*Assignment:* Copy everything from "To identify the" down to "cell division (19)." in the passage on Plk1 activation at mitotic entry.

(Page extract Opens)

To identify the trigger for Plk1 activation at the G2/M transition, we focused on genes transcriptionally induced in G2, given that most of the known regulators of mitotic entry, such as Plk1, Aurora A and cyclin B, are induced in G2 (1, 18). The human transcriptome has 239 genes induced in G2 (18), among which only 22 genes with good induction profiles are functionally uncharacterized. We initially selected 7 novel genes with the best G2-induction profiles and investigated their potential roles in mitotic entry in knockdown experiments (see online supplementary material). This study led to the identification of a novel regulator for mitotic entry, FLJ22624, whose Drosophila homolog was recently reported as dBora involved in asymmetric cell division (19).

(Page extract Closes)
(Data listing Opens)

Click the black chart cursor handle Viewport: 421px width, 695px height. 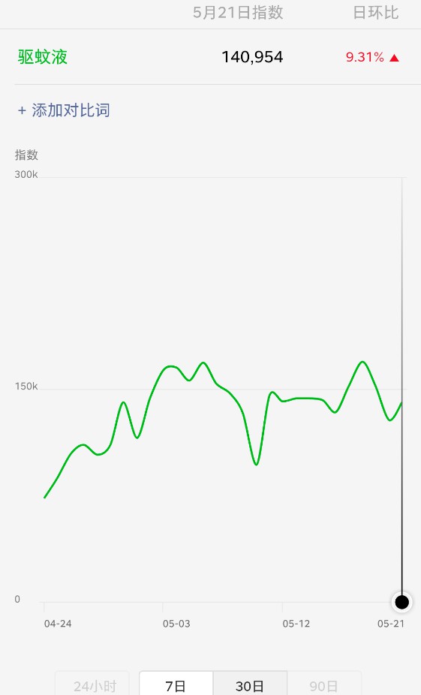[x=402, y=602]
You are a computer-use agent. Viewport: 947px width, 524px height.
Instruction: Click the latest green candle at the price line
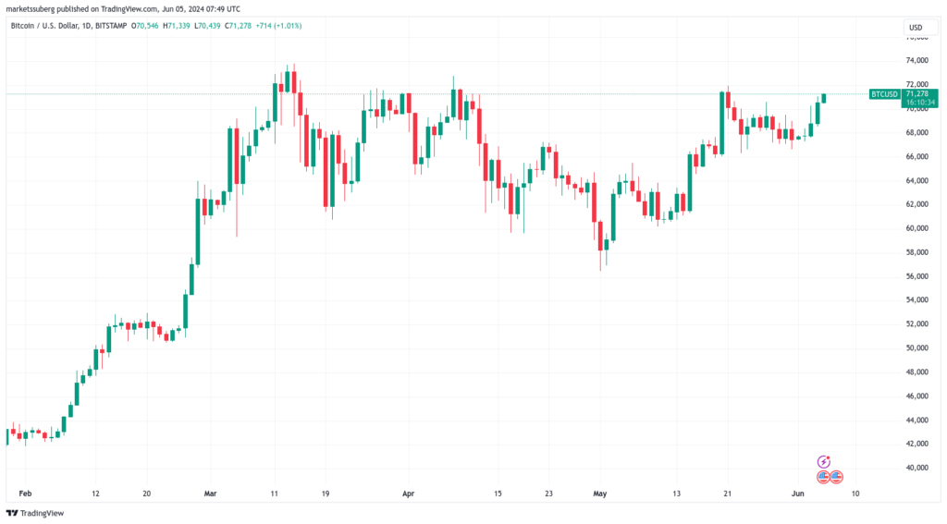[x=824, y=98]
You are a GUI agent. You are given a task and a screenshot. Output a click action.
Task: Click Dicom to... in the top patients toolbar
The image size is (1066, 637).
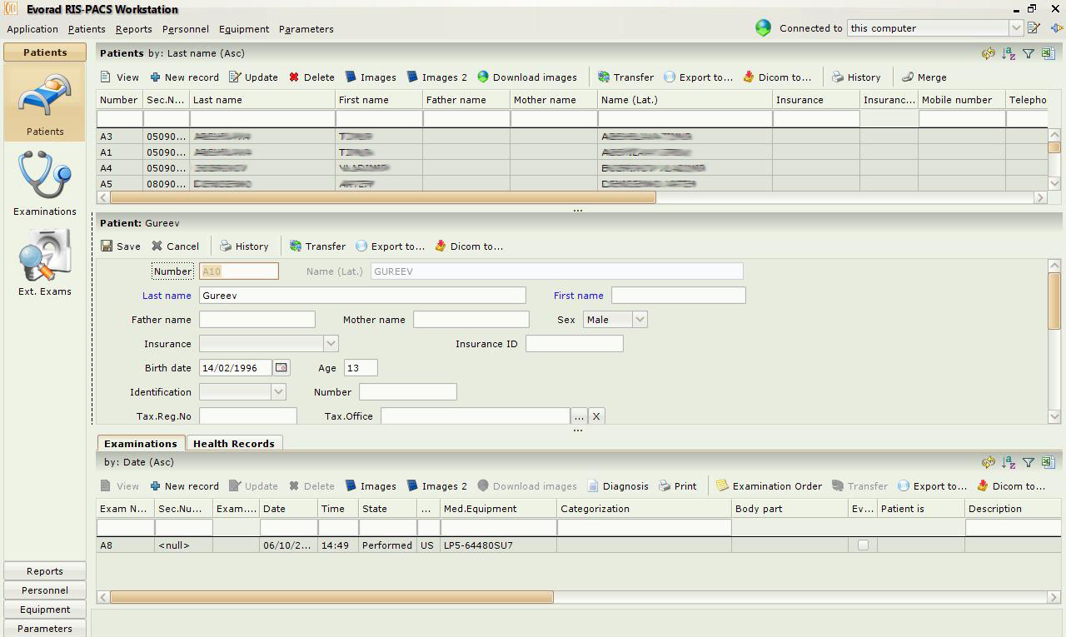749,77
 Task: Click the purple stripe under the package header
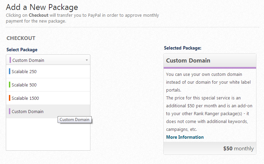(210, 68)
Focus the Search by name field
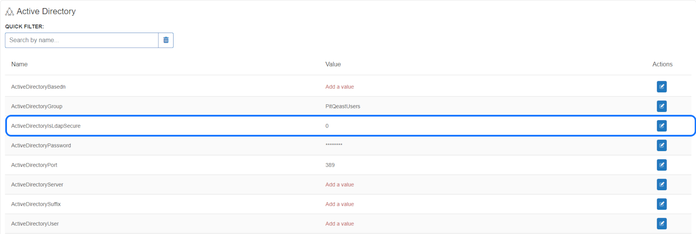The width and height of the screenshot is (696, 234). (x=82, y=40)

(Data listing Closes)
(Data listing Opens)

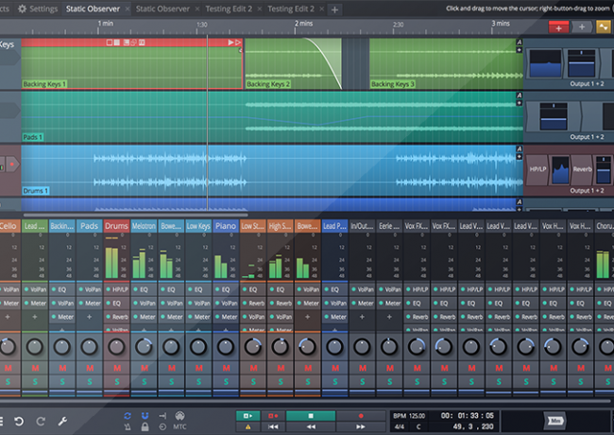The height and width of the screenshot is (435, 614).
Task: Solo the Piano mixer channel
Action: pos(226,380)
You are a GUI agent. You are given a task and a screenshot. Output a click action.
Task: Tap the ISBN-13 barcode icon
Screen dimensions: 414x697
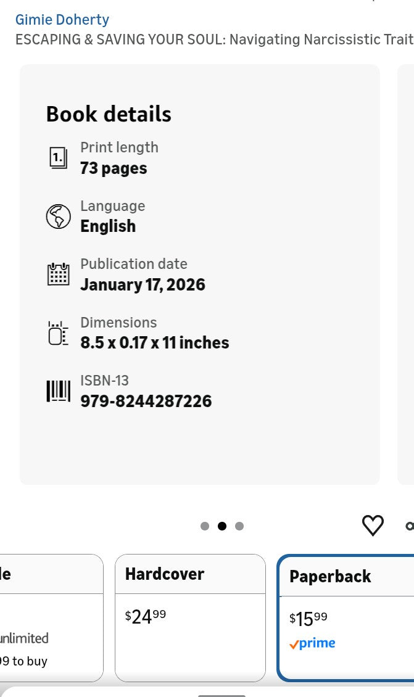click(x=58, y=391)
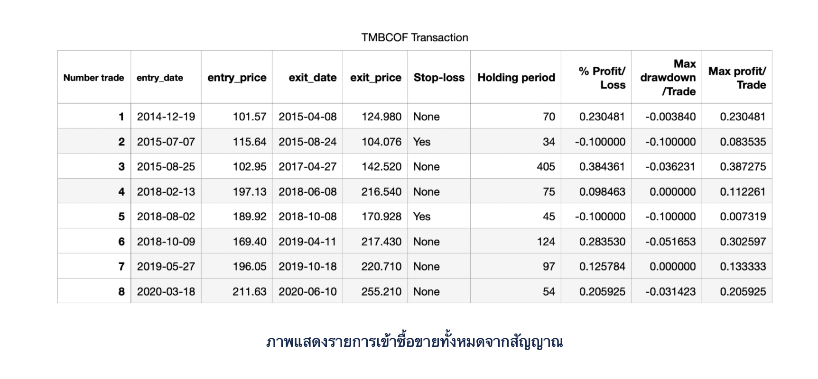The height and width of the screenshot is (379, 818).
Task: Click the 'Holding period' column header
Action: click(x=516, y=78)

(Data listing Closes)

*Task response:*
To identify the trigger for Plk1 activation at the G2/M transition, we focused on genes transcriptionally induced in G2, given that most of the known regulators of mitotic entry, such as Plk1, Aurora A and cyclin B, are induced in G2 (1, 18). The human transcriptome has 239 genes induced in G2 (18), among which only 22 genes with good induction profiles are functionally uncharacterized. We initially selected 7 novel genes with the best G2-induction profiles and investigated their potential roles in mitotic entry in knockdown experiments (see online supplementary material). This study led to the identification of a novel regulator for mitotic entry, FLJ22624, whose Drosophila homolog was recently reported as dBora involved in asymmetric cell division (19).